Marisol Catchings of @AztecaNegra---- I walk out into the world and most people see a Black woman, but my experience is so mixed that I can't only identify with one culture over the other. Two of the greatest gifts my parents gave me were constant reminders to take pride in being #Black and #Mexican and telling me I had no limits. I feel that my ancestry allows me to explore the best of both worlds, the food, the histories, the traditions, the music, and of course, the art. _ I love both of my cultures so much that I created my business to celebrate the beauty of being Afro-Latina. I'm blessed to belong to more than one community; especially as women of color, Black and Brown alike, are in the midst of rediscovering just how dope and powerful and magical we truly are. #BlackHistoryMonth #ShopLatinxBiz
ShopLatinxBiz is celebrating #BlackHistoryMonth by sharing the stories of Afro-Latinxs. Here is Izabelle Doublin (@izabelleedotcom). - I am #Mexican and Black. My mother's side is from Nayarit and are Cora. My father is also Black/Mexican. His mother from Durango and father is from Alabama, our last name comes from a French slavemaster.
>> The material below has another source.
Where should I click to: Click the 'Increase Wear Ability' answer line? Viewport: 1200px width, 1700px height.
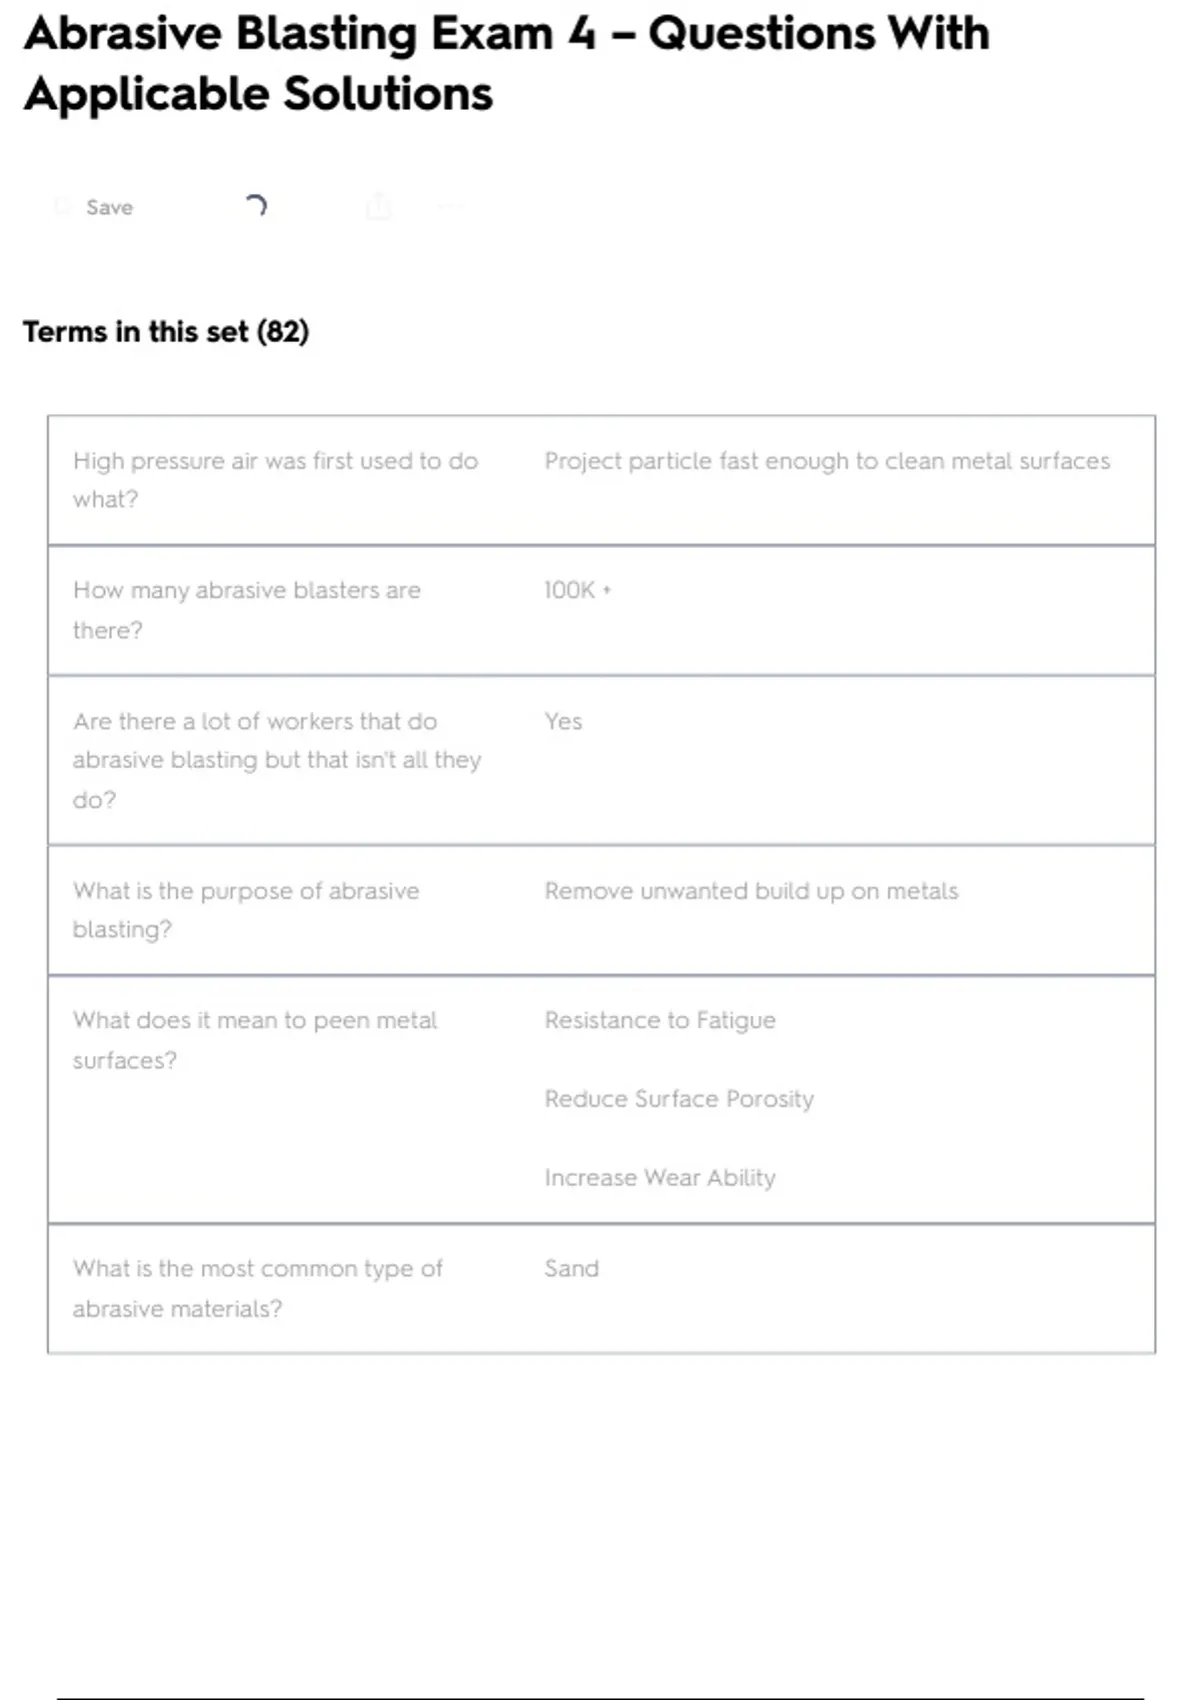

Simply knowing these facts about my background and learning these histories has helped me embrace and be confident in my being BlackLatinx! - It was hard being the only black one (besides my little bro) in the family growing up, and I was very self conscious about any traits that gave away I was black because I wanted so badly to fit in. I was only around my mom and her side of the family who had major issues with internalized racism and anti-blackness...especially my mother. She didn't like speaking Spanish unless it was to my nana, started straightening my hair in elementary school, and was insistent that I was "not that black", always explaining me to people. She would comment on the size of my nose, body structure, anything that was "too black" for her. So I didn't claim blackness while living with her because I wanted approval. - After I left home and went to college, I learned more about black #history and everything just seemed to make sense. I felt so connected to the black struggle and black community. I finally started to identify as black. I know it does not erase the fact that I also carry IndigenxMexicanx blood (I'm always asked "what about your mexican side?" or told "You're not thaat black".) THE TWO ARE NOT MUTUALLY EXCLUSIVE. I know I have light-skinned privilege, which I try to constantly check myself on, but I AM BLACK. #NEGRASOY. I am black and I am proud, cuz we lit fam.